One of Zucker’s best-perfomring pieces of content, a Colorado spring to-do list. It generated 35,000 hits on Facebook and 11,000 likes and still gets shared. 

Her site is a super soft real estate sell. There’s a single line identifying herself as an agent on the site’s about page. By selling overtly, she knows she would lose trust with her tribe. The soft sell breeds confidence in her audience.

By delivering quality and building trust, authentically, she wants to get business, as she says, for the right reasons — because her audience trusts her and appreciates the quality content she provides.

It’s simple. With The Denver Ear, Zucker wants to be the voice for her community. While she grows local expertise and builds her audience, it feeds her more and more business.

For Zucker, unlocking the publisher’s code means understanding media’s currency: relationships. To be successful, content marketers must have sites people like being around, with a spirit of openness and sharing.

Zucker’s mechanics

Zucker gets her content ideas from Facebook posts that gain traction, whether local or more broad. She adapts some of the principles of the broader posts and applies them locally in her blog posts and often sees results.

In this way, she lights on buzzworthy post by reengineering what the crowd has already showed it wants.

Over 3,000 email newsletter subscribers receive The Denver Ear content in a blast Zucker sends every Friday. She boosts some posts on Facebook to audiences she’s not already reaching.

Going niche

Like most successful content marketers, Zucker knows her audience. She tracks it closely using a Facebook pixel, which embeds in her site and pulls in Facebook-powered audience info from those who visit.

From this powerful, free tool, she knows that her core audience is between 24 and 44 years old and is roughly split between male and female.

Within this group, she consciously targets content to two groups: a core group of mothers, and younger millennials.

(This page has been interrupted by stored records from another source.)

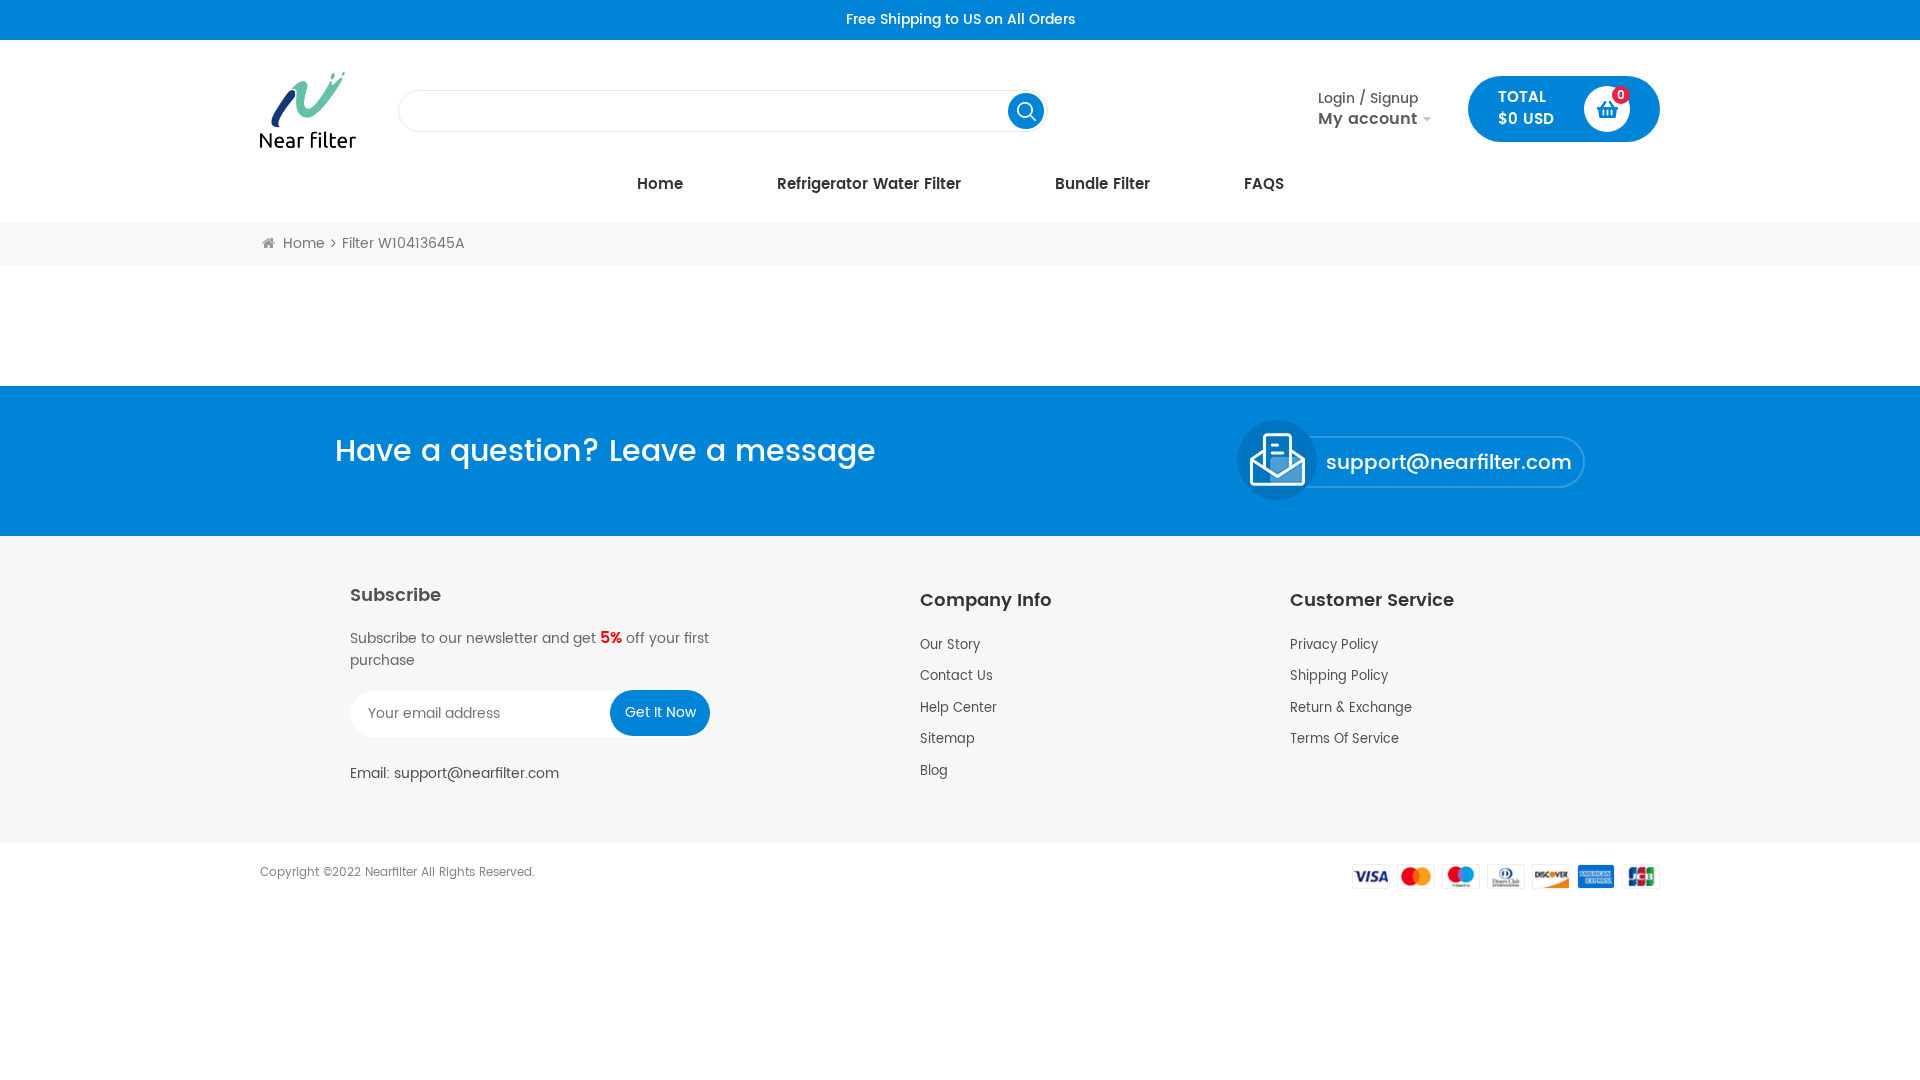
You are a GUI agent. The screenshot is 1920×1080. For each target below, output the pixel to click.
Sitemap (947, 740)
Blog (934, 772)
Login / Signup (1368, 109)
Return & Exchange (1351, 709)
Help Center (958, 709)
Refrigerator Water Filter (869, 184)
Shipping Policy (1339, 677)
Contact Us (956, 677)
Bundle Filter (1102, 184)
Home (660, 184)
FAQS (1264, 184)
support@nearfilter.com (1449, 463)
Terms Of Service (1344, 740)
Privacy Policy (1334, 646)
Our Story (950, 646)
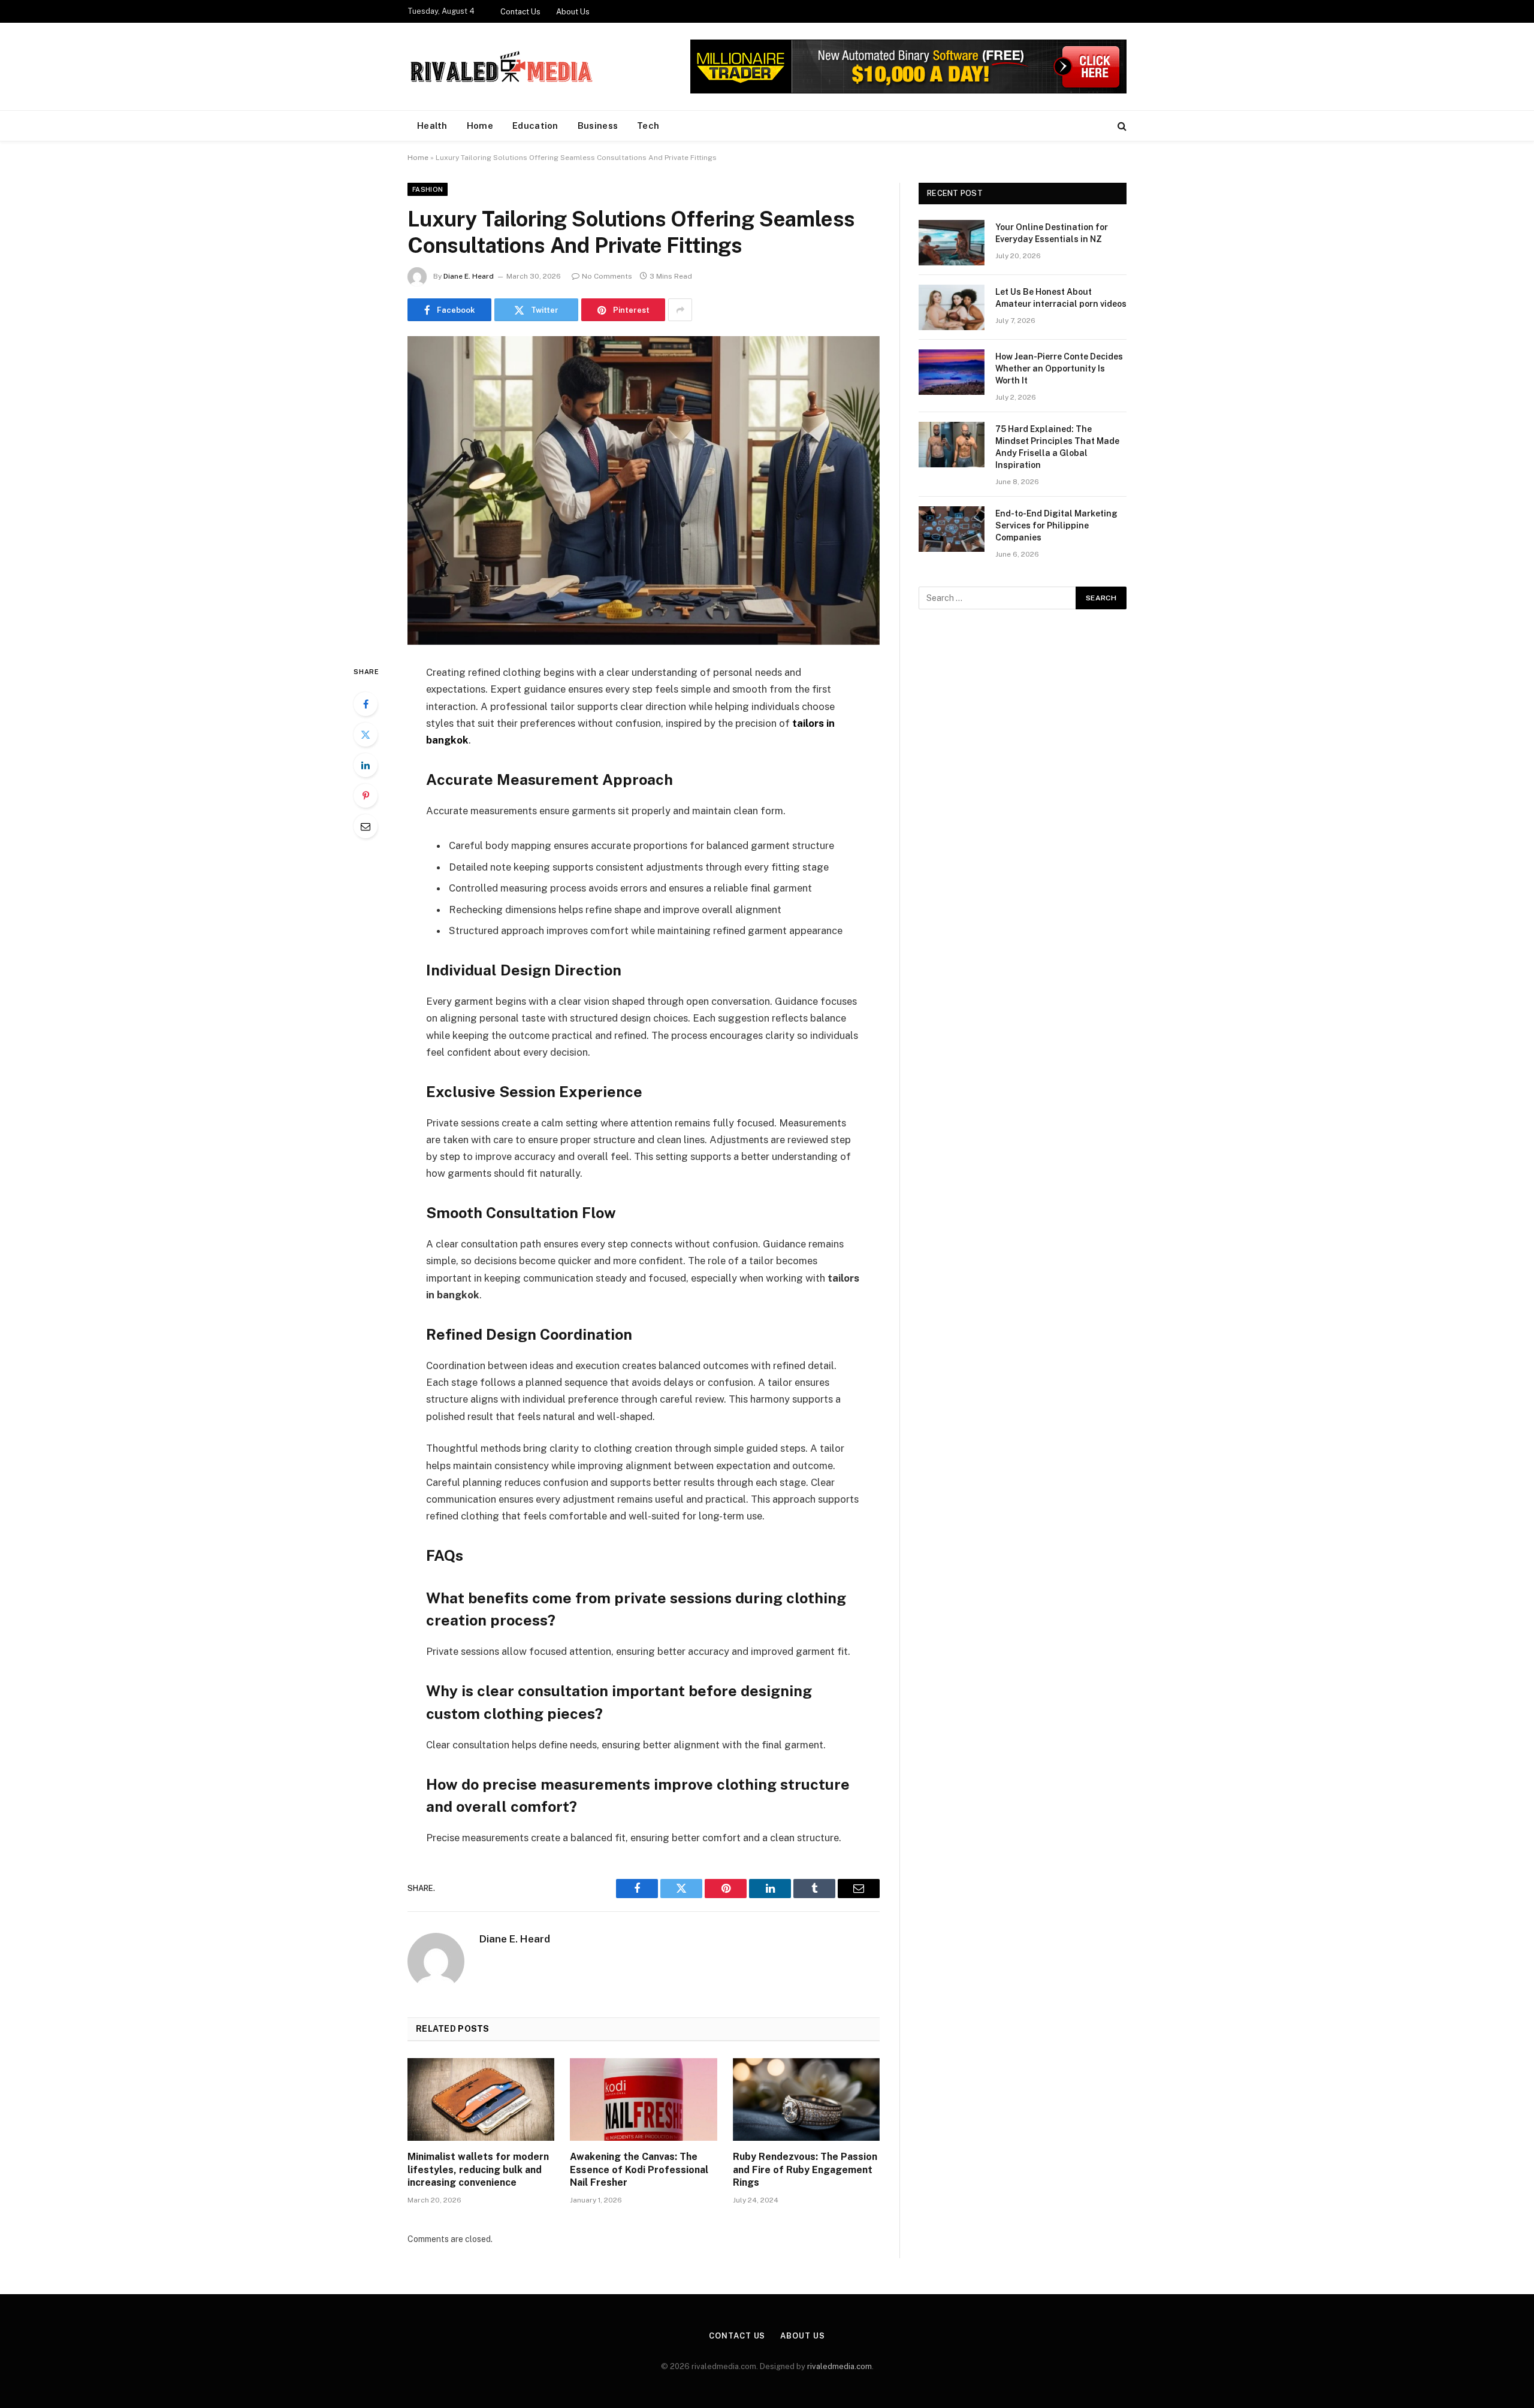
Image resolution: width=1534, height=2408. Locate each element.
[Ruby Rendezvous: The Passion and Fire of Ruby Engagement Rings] (806, 2099)
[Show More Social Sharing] (680, 309)
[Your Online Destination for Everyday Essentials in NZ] (952, 242)
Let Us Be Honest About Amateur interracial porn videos (1061, 298)
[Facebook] (366, 704)
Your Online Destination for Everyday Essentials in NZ (1051, 233)
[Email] (366, 826)
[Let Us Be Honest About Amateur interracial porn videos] (952, 307)
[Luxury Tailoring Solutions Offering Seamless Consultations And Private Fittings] (643, 490)
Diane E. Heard (468, 276)
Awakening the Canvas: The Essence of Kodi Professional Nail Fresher (639, 2170)
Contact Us (520, 11)
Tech (648, 125)
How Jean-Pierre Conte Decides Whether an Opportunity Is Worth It (1059, 368)
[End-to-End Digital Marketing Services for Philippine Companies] (952, 529)
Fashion (427, 189)
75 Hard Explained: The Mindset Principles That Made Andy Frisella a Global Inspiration (1057, 447)
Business (598, 125)
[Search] (1121, 126)
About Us (573, 11)
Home (480, 125)
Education (535, 125)
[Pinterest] (366, 796)
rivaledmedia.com (839, 2366)
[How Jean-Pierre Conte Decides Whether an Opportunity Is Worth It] (952, 372)
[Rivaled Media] (502, 66)
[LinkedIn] (366, 765)
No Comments (607, 276)
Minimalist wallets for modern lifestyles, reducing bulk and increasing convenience (478, 2170)
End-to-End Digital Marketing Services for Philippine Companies (1056, 525)
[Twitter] (366, 735)
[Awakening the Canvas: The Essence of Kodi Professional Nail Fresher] (643, 2099)
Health (432, 125)
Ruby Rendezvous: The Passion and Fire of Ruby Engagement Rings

She chose mothers of young children, because that’s what she is, a mother to young children — her interests and passions overlap. This fosters trust. “It’s my group,” she said.

It’s a smart thing to do — nothing’s more attractive and shines through the clouds of content in our lives nowadays better than authenticity and passion — a content marketer’s most valuable currency.

Zucker targets younger millennials to build trusting relationships that will blossom into business years down the road when they’ll need an agent. “I’m playing the long game,” Zucker said. The directs about a third of her content to this group.

She’s also working to develop content that’s attractive to broader audiences.

Measurement

Zucker constantly measures her content’s performance.

With her Facebook pixel, she can see the type of people who interact with specific posts. This allows her to reach what Facebook calls “look-alike” audiences through advertising.

If readers don’t respond to a certain type of content, she moves away from it. She learned that golf, for example, is a content dud for her audience by tracking her content stats.

Benefits beyond business

Zucker says the site has helped her know her city so much better. “I know things before they happen,” she said. “I’m becoming more of a community expert.

She receives invites to restaurant openings and events. She’s becoming well-known in her city.

“It’s given me extra advantages,” she added, “helping me give clients an experience I couldn’t have done before.” For example, restaurants will pay for her clients’ meal sometimes in exchange for a review on The Denver Ear.

These are deep benefits, but they don’t come easy. The long, high-quality play is necessary. Many agents want a quick fix that gets results right away. They should choose another business model. But those ready to be community insiders with passion about their town, content marketing is a natural fit.